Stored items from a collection
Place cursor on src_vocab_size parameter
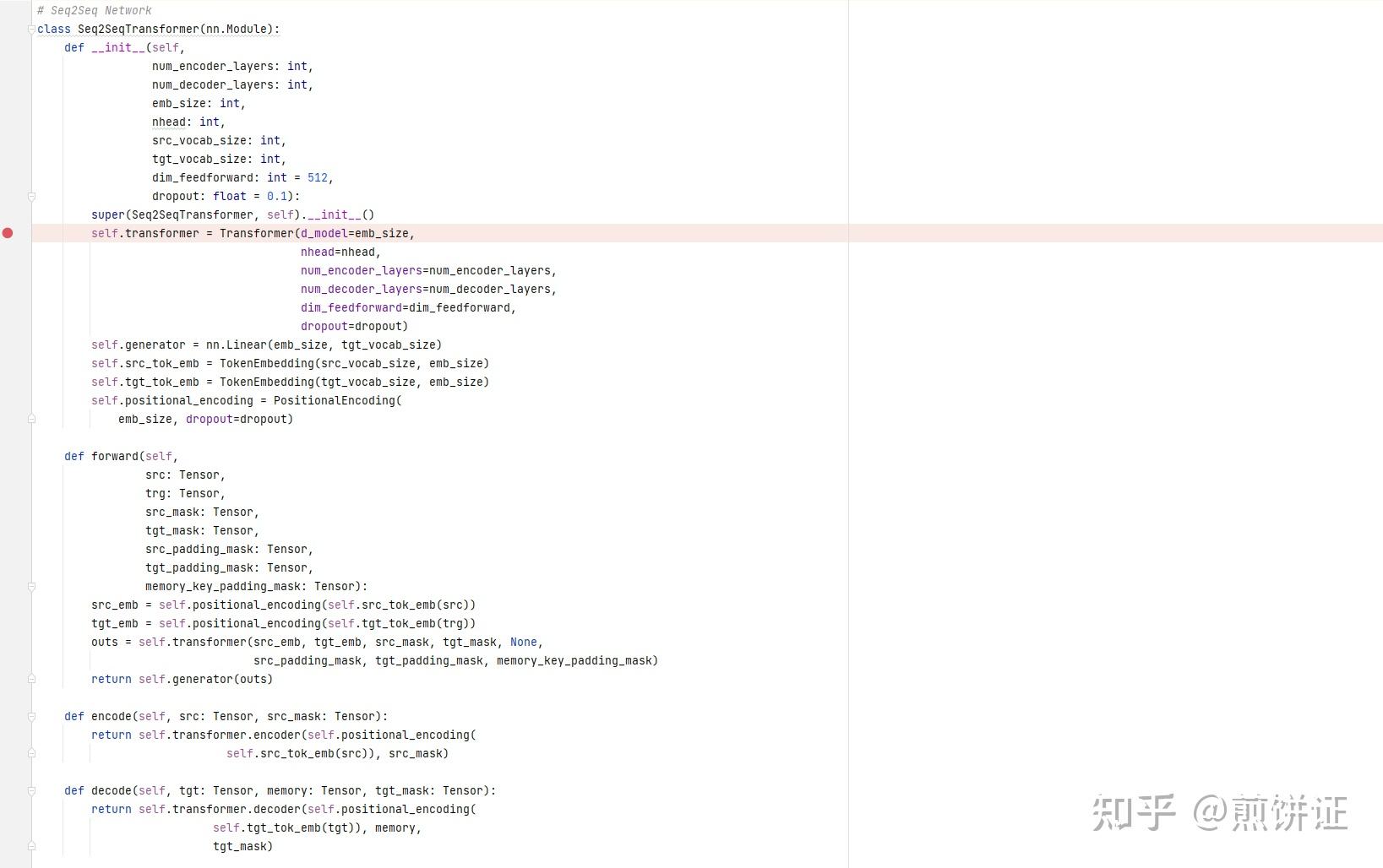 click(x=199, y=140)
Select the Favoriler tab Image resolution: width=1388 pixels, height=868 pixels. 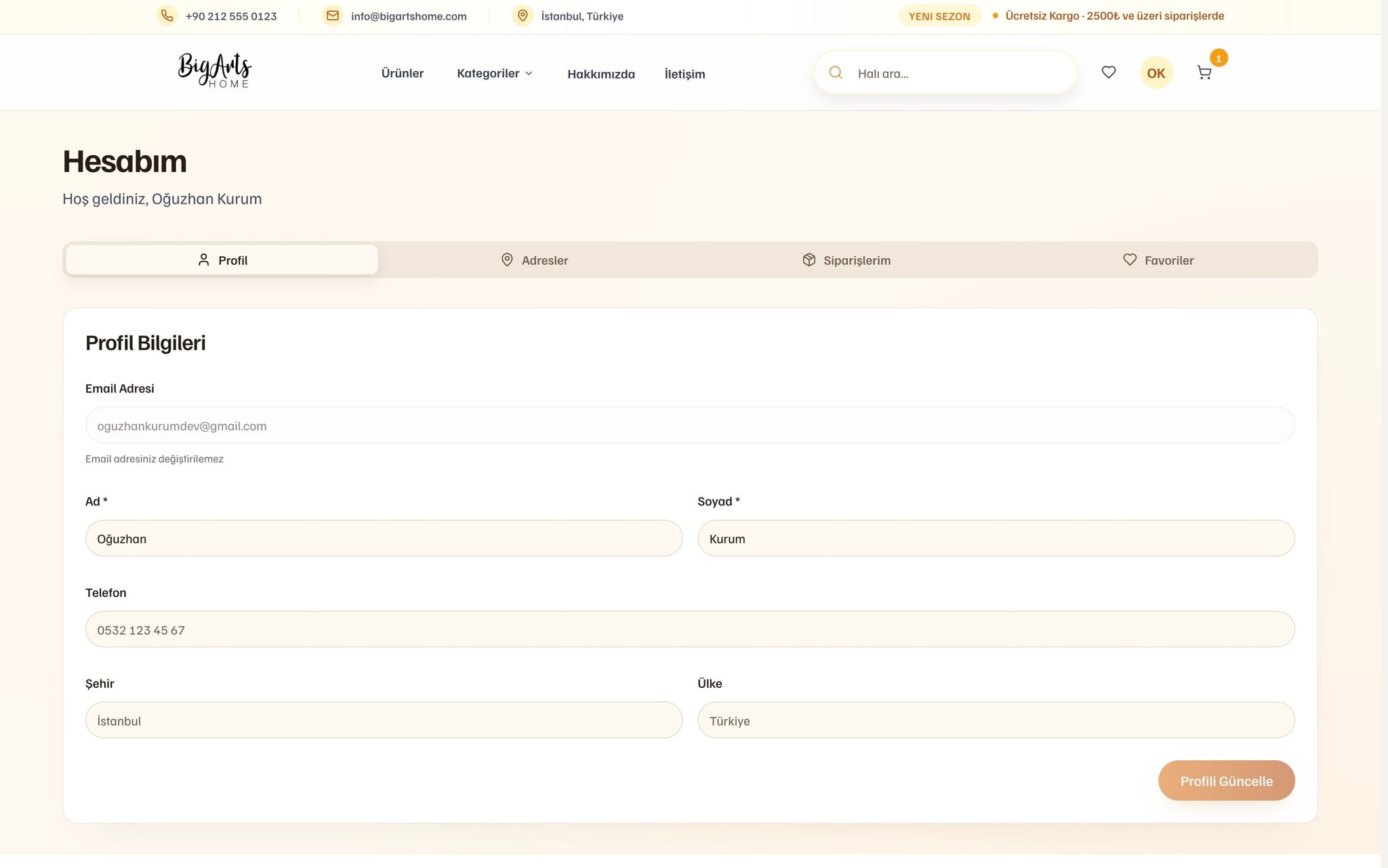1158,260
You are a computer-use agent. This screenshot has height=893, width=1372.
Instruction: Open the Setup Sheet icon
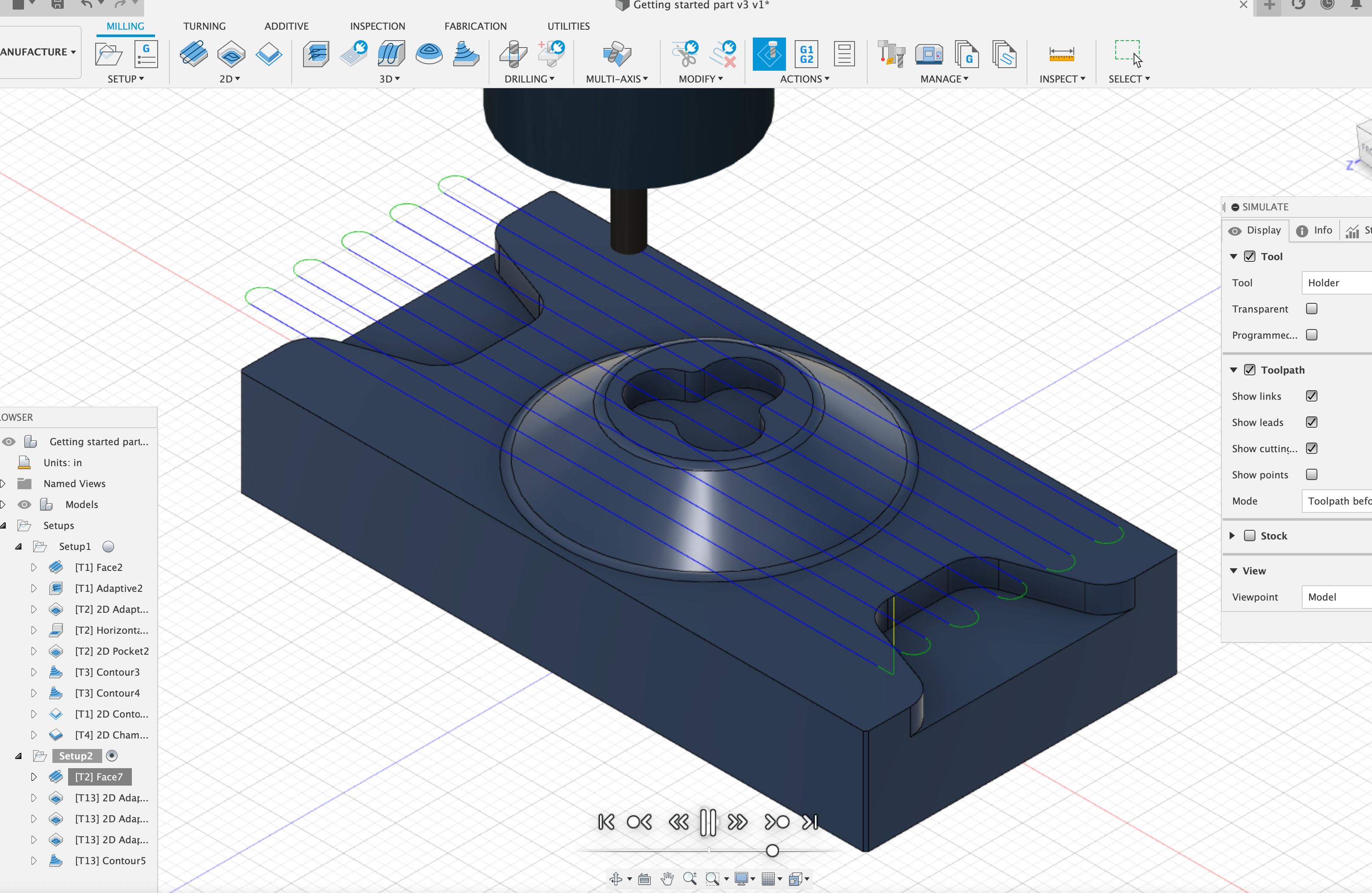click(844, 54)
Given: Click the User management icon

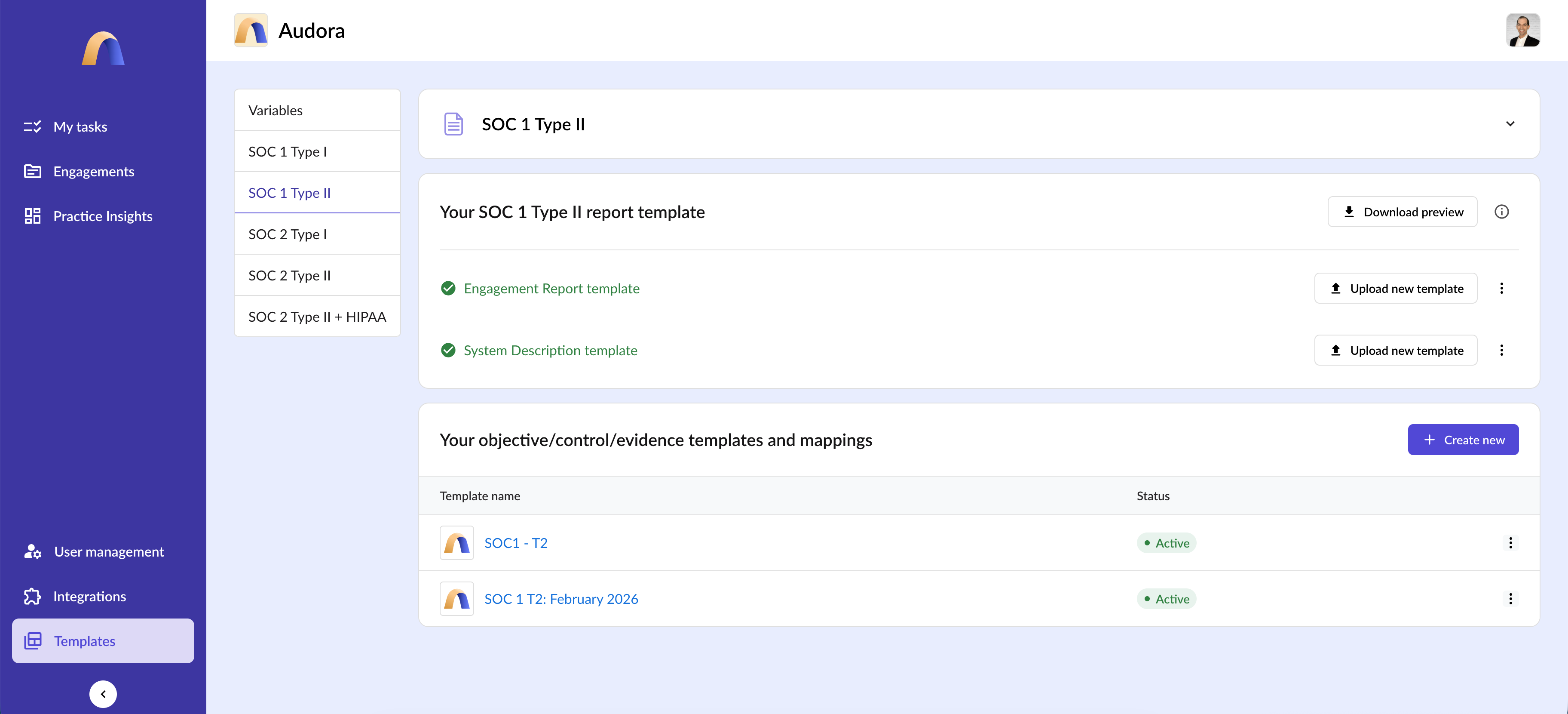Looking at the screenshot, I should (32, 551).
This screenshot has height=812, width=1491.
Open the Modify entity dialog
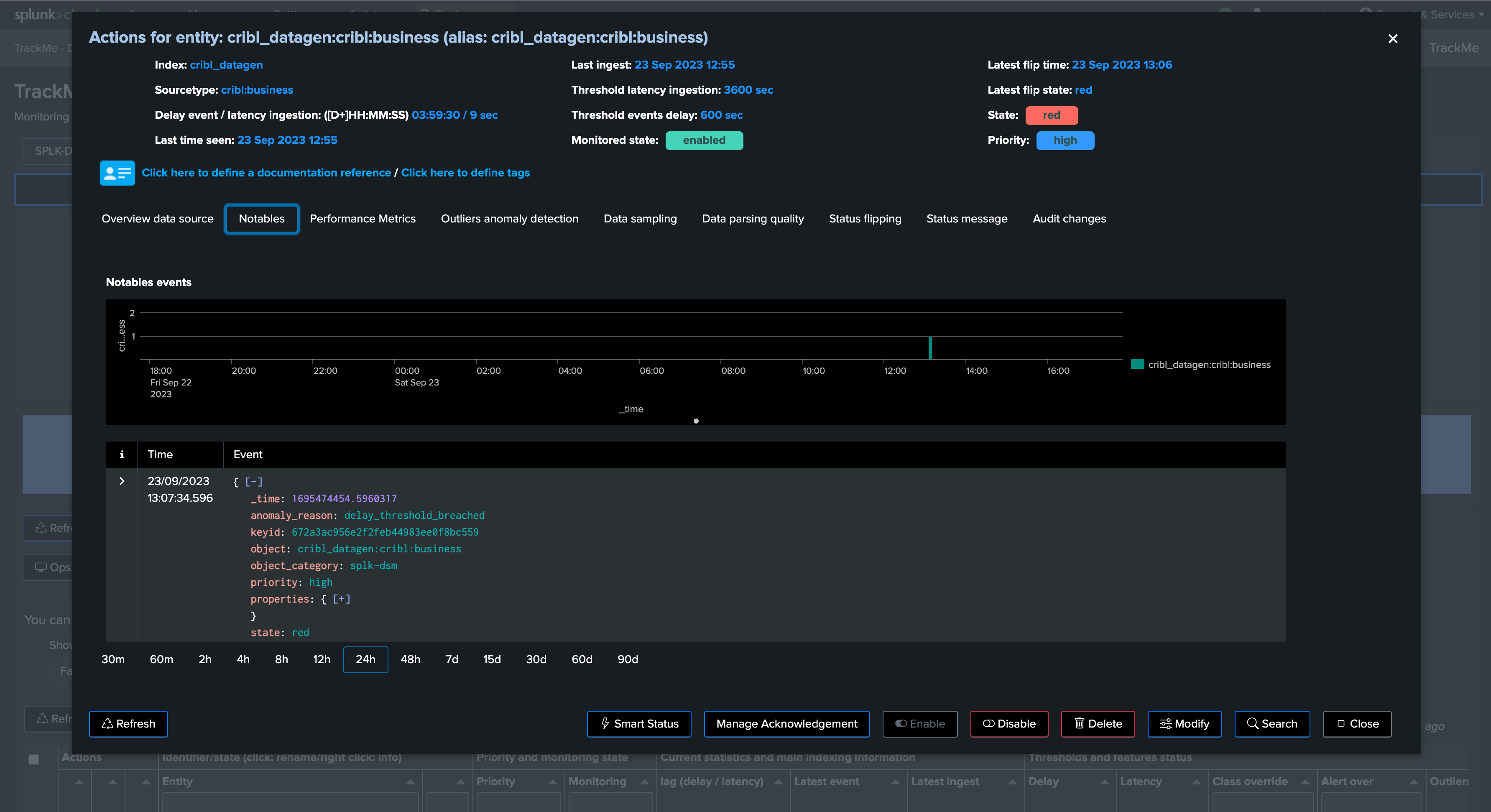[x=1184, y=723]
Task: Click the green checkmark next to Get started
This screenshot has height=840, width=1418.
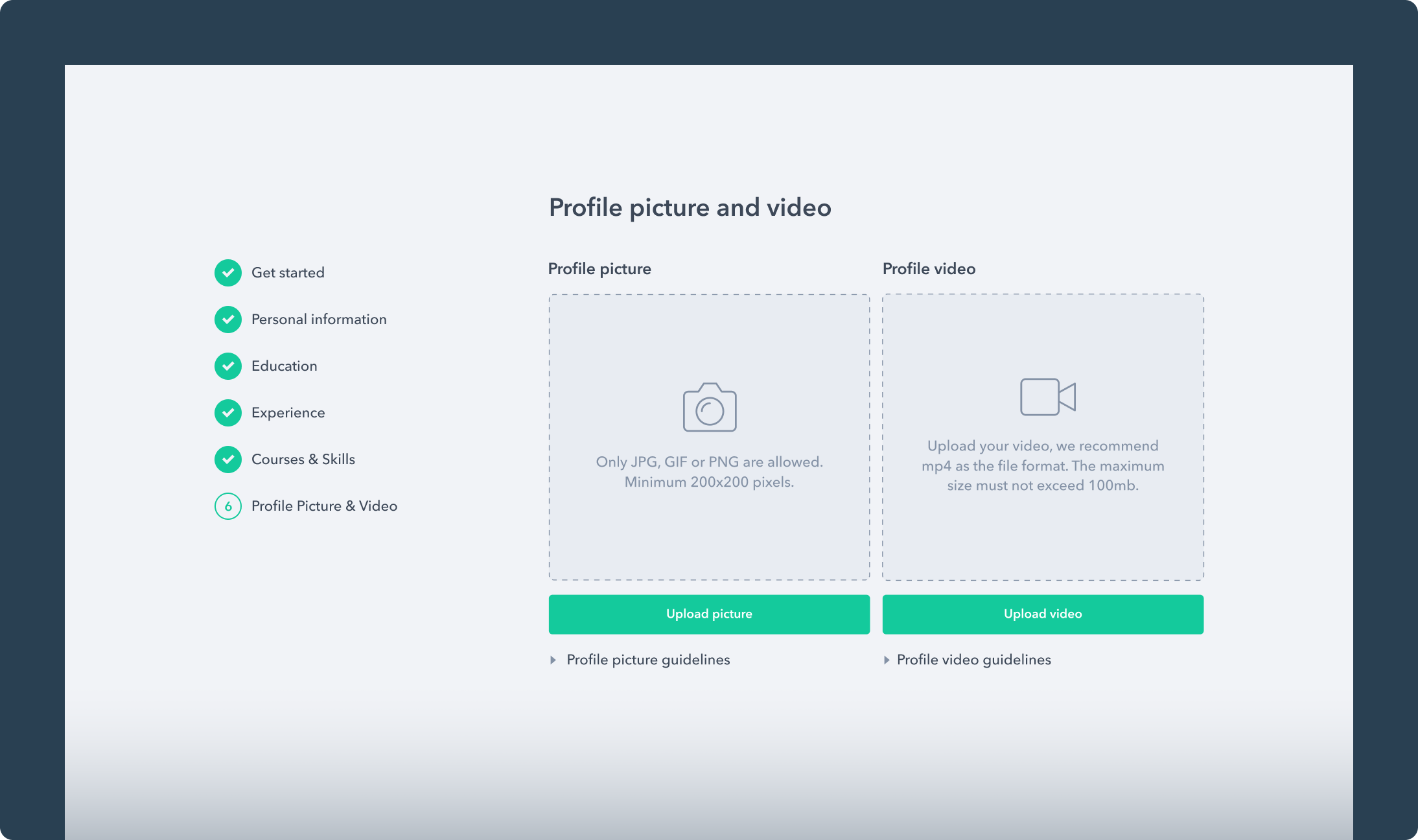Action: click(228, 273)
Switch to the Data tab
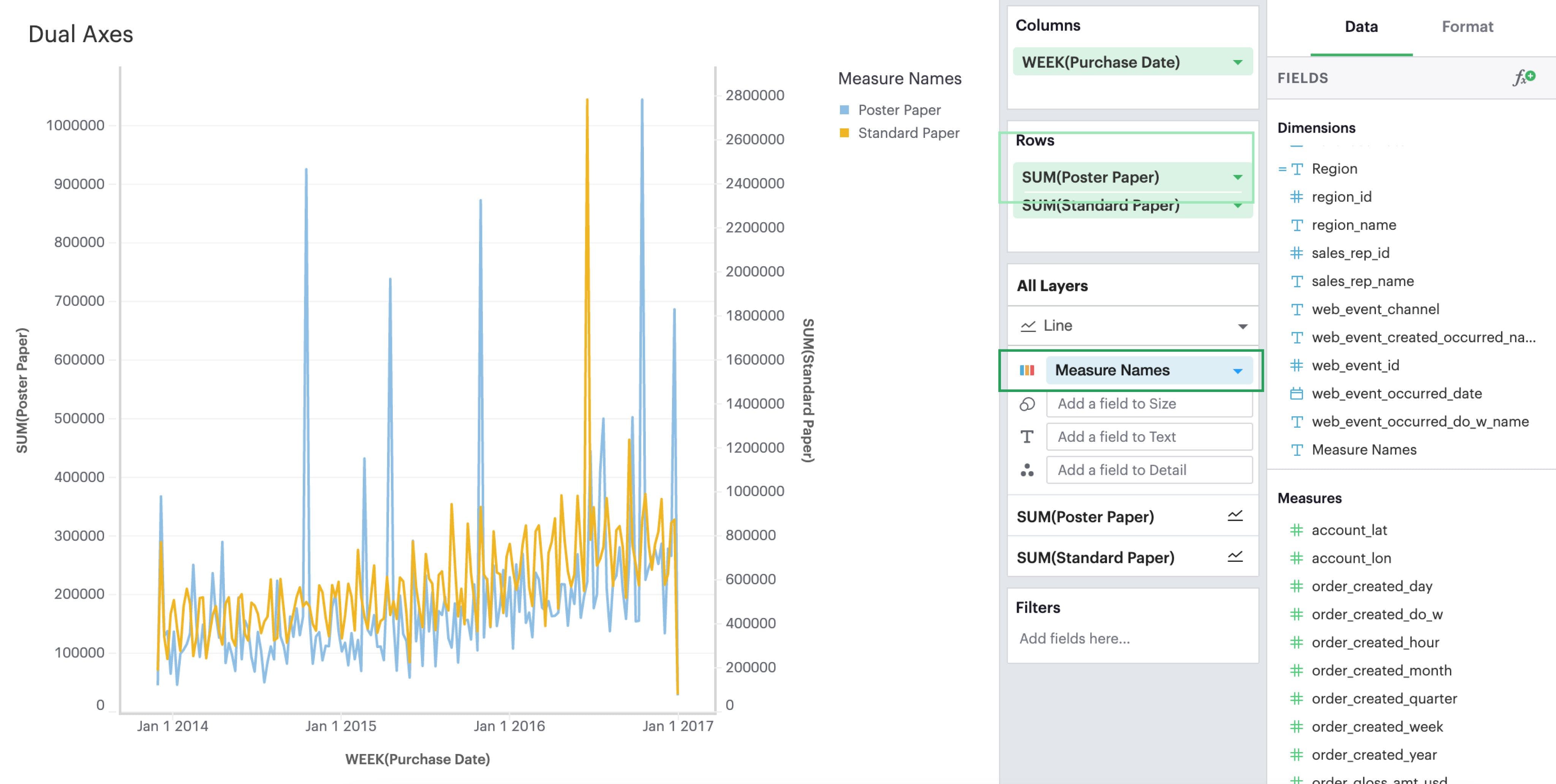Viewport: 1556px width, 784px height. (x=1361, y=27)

Task to carry out => Write the lines from the one with "Given: Click the User management icon" through the last line of the entries out again exactly, both ends included, and skip the pictures.

Answer box =>
Given: Click the User management icon

Looking at the screenshot, I should (32, 551).
This screenshot has height=812, width=1491.
Open the Modify entity dialog
[x=1184, y=723]
Task: Click the green checkmark next to Get started
This screenshot has height=840, width=1418.
Action: click(228, 273)
Switch to the Data tab
Viewport: 1556px width, 784px height. (x=1361, y=27)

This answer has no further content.